» Task details: Nothing but the lines from the one with "Given: Choose radio" through the end of the listing should be reproduced, each exactly and with pictures omitted.

» Task input:
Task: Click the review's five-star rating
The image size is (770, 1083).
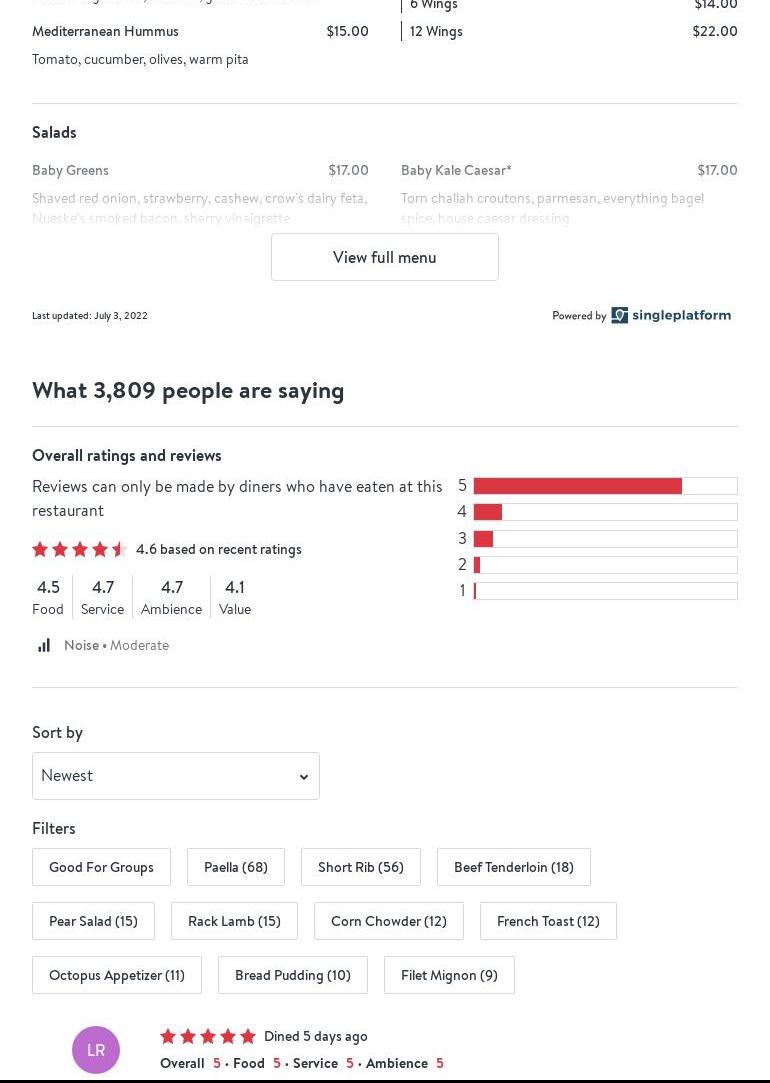Action: (x=208, y=1036)
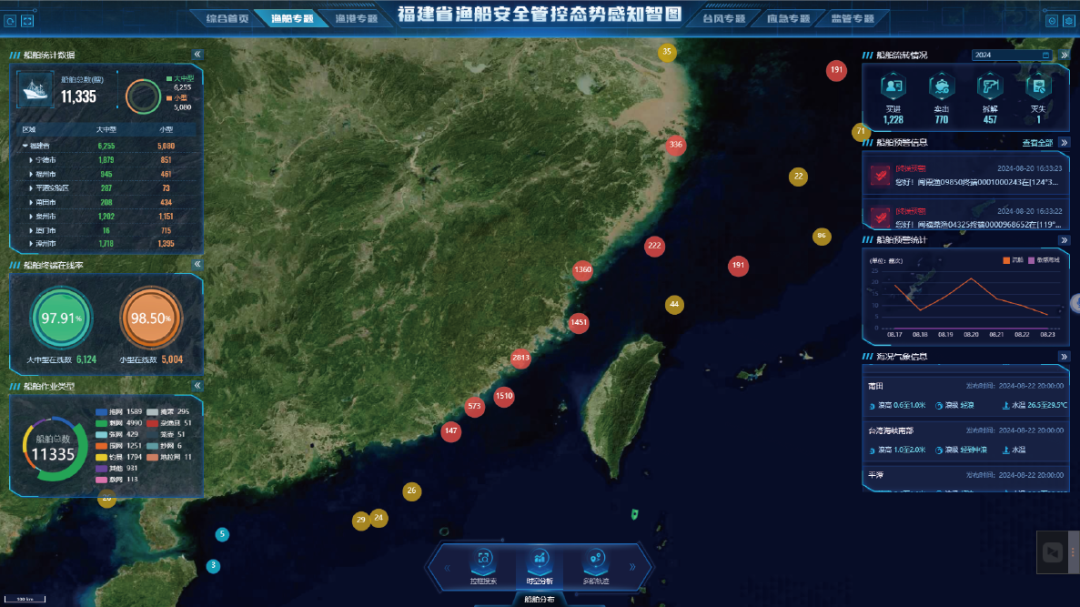Click the 1360 ship cluster marker
Image resolution: width=1080 pixels, height=607 pixels.
[x=583, y=270]
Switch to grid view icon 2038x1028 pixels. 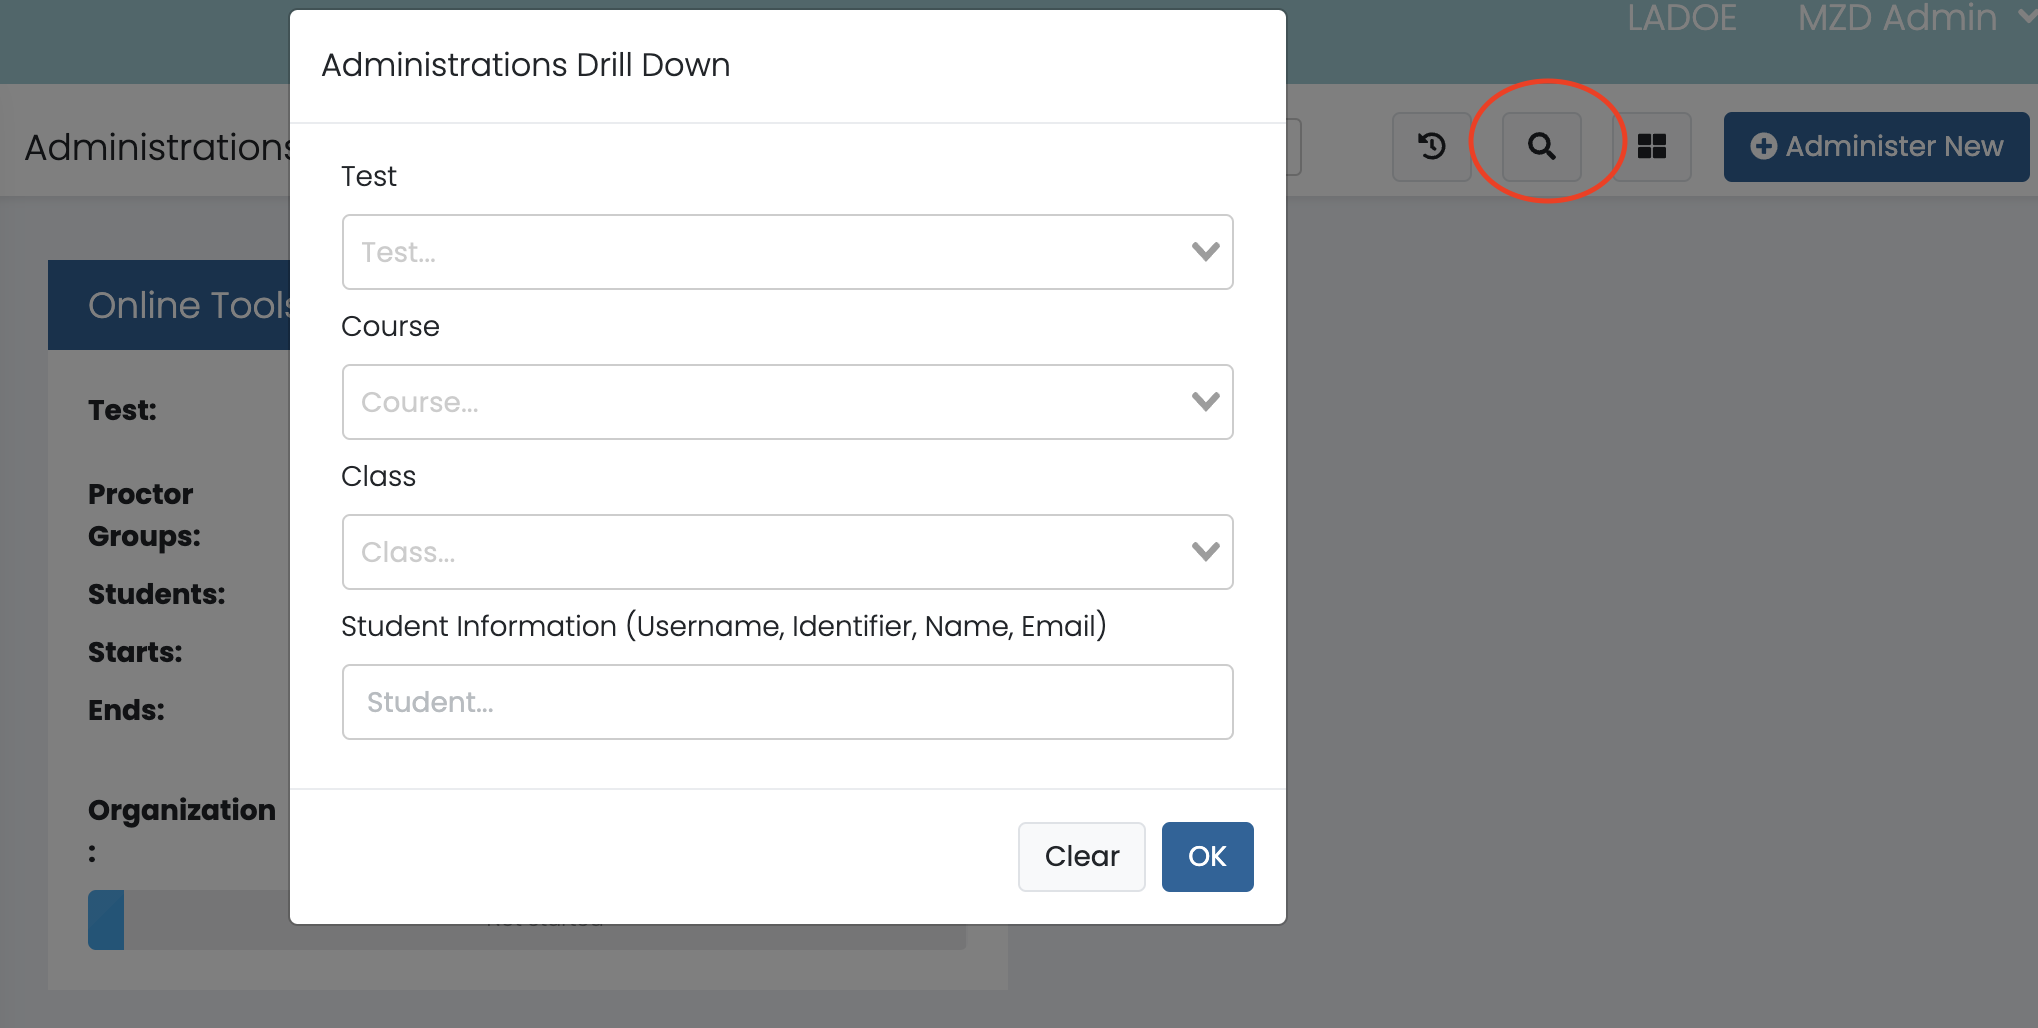pyautogui.click(x=1652, y=147)
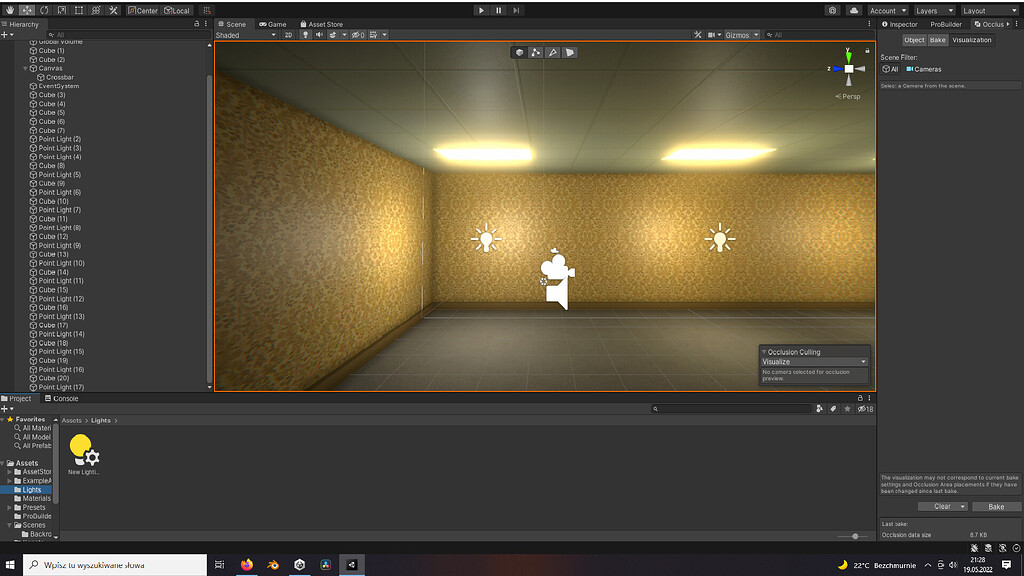
Task: Select the Scale tool in the toolbar
Action: [x=61, y=10]
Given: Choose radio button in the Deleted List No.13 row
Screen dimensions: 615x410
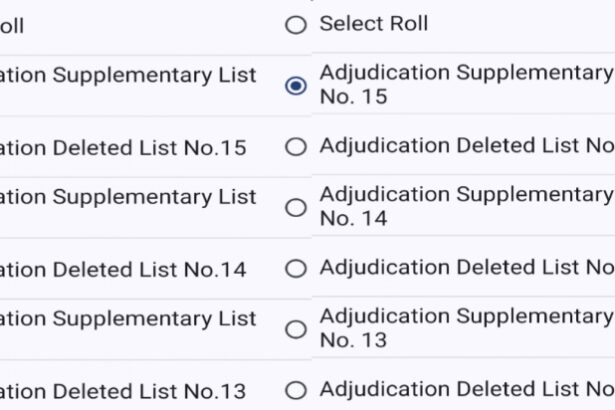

» Completed exercise:
Given: Choose radio button in the Deleted List No.13 row
Screen dimensions: 615x410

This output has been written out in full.